Since at least the time of Plato, political scientists and philosophers have been concerned about what citizens and rulers should know if they are to be governed-and govern-well. Moreover, the increasing complexity of modern societies has revivified thinking about and around the critical concept of political knowledge. Vital questions arise, such as:
does effective democracy demand an informed electorate?
is such an aspiration realistic, given the size and reach of modern governments?
how can electorates compensate for their ignorance, given the vast amount of information that might be necessary to make sound political judgements?
or is such ignorance 'rational'?
This new collection from Routledge brings together canonical and cutting-edge research to interrogate these and other issues. Edited by leading scholars, Political Knowledge assembles in four volumes the best and most important scholarship, from the ancients to the work of the deliberative democrats. The collection also gathers the key survey research, from the Columbia and Michigan schools down to the present. Further, it makes sense of the main lines of normative debate about these findings, and addresses the various causal and theoretical understandings of political knowledge and ignorance, while illuminating directions for future research.
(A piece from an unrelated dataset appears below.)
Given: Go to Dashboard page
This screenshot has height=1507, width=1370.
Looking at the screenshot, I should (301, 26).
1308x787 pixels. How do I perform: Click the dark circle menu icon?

With a full index, together with a comprehensive introduction, newly written by the editors, which places the collected material in its historical and intellectual context, Political Knowledge is an essential work of reference. The collection will be particularly useful as an essential database allowing scattered and often fugitive material from less accessible books and specialized journals to be easily located. It will also be welcomed as a crucial tool permitting rapid access to less familiar-and sometimes overlooked-texts. For researchers, students, and policymakers, it is a vital one-stop research and pedagogic resource.